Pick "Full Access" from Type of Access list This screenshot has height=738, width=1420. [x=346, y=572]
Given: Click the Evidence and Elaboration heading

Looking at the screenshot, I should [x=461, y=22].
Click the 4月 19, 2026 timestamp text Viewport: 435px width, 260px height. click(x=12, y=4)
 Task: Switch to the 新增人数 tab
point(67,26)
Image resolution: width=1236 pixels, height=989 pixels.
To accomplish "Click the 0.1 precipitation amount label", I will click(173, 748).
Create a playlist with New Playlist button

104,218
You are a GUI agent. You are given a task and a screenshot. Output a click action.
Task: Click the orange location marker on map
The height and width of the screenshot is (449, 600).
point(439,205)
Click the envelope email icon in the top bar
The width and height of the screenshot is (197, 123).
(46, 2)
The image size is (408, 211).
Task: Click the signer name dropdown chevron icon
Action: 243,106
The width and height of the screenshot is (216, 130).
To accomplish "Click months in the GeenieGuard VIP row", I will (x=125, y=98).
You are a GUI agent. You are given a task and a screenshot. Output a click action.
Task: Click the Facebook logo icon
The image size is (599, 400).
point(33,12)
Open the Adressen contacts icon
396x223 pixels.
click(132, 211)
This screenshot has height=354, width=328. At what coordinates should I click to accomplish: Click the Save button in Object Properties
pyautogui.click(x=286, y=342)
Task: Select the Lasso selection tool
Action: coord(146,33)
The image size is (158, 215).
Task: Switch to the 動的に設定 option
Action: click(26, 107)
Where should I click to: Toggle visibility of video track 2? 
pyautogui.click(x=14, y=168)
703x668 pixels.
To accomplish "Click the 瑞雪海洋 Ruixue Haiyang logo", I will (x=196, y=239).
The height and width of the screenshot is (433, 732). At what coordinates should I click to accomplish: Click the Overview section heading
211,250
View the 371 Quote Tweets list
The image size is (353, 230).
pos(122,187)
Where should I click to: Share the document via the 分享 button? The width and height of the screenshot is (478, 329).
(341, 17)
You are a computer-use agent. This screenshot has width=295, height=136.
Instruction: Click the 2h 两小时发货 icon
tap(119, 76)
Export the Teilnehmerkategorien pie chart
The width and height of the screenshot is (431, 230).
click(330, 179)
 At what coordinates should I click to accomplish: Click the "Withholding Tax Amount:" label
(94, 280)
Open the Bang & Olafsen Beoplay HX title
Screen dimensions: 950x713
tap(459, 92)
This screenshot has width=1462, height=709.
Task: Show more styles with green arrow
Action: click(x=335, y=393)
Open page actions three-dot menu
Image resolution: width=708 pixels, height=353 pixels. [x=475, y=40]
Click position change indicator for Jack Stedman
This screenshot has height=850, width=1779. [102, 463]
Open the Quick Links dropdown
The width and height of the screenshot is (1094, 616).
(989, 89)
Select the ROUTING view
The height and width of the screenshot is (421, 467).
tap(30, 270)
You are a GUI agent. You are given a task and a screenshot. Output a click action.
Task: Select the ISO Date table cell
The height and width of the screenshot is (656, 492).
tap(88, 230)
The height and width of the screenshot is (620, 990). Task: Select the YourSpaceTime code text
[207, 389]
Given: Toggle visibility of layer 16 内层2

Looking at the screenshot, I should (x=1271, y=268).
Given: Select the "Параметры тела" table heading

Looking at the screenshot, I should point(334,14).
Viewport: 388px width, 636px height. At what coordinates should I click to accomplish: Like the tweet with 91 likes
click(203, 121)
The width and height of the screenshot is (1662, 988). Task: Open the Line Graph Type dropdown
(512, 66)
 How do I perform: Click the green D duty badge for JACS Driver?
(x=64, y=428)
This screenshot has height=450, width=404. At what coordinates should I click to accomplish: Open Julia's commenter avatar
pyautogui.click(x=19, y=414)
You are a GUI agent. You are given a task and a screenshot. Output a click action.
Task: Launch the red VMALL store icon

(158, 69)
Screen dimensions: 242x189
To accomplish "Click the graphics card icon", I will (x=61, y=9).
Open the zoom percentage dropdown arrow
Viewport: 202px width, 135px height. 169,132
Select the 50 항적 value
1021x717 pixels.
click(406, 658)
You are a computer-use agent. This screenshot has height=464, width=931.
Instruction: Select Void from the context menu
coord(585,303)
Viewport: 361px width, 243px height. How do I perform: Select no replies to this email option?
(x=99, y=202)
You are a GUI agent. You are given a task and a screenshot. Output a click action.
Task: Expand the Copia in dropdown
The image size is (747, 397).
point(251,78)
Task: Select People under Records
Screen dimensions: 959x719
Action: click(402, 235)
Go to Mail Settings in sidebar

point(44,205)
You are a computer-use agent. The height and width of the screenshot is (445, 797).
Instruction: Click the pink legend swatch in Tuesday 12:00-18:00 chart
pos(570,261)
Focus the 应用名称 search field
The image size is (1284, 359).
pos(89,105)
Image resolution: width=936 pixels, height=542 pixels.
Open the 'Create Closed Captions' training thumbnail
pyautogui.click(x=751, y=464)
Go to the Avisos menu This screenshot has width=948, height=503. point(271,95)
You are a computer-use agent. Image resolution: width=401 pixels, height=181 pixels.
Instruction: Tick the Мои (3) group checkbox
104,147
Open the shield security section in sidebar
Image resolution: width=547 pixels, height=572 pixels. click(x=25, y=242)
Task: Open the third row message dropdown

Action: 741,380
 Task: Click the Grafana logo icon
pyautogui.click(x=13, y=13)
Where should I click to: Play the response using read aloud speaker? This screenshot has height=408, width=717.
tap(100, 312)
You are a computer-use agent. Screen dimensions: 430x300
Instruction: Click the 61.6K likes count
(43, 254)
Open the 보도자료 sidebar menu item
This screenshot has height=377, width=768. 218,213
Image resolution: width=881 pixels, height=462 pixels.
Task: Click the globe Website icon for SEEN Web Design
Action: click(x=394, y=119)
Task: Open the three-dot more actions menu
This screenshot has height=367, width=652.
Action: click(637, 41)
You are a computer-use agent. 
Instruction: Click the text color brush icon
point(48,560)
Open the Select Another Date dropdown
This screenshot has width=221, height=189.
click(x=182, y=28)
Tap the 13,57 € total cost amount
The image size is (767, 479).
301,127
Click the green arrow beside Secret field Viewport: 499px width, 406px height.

────────────────────────────────────────

* **Work required**
The lines to extract from the data above begin with the line containing "Task: Switch to the 新增人数 tab" and end with the line containing "Task: Click the orange location marker on map". Extract them exactly, including both.

* **Answer area**
 Task: Switch to the 新增人数 tab
point(67,26)
Image resolution: width=1236 pixels, height=989 pixels.
To accomplish "Click the 0.1 precipitation amount label", I will click(173, 748).
Create a playlist with New Playlist button

104,218
You are a GUI agent. You are given a task and a screenshot. Output a click action.
Task: Click the orange location marker on map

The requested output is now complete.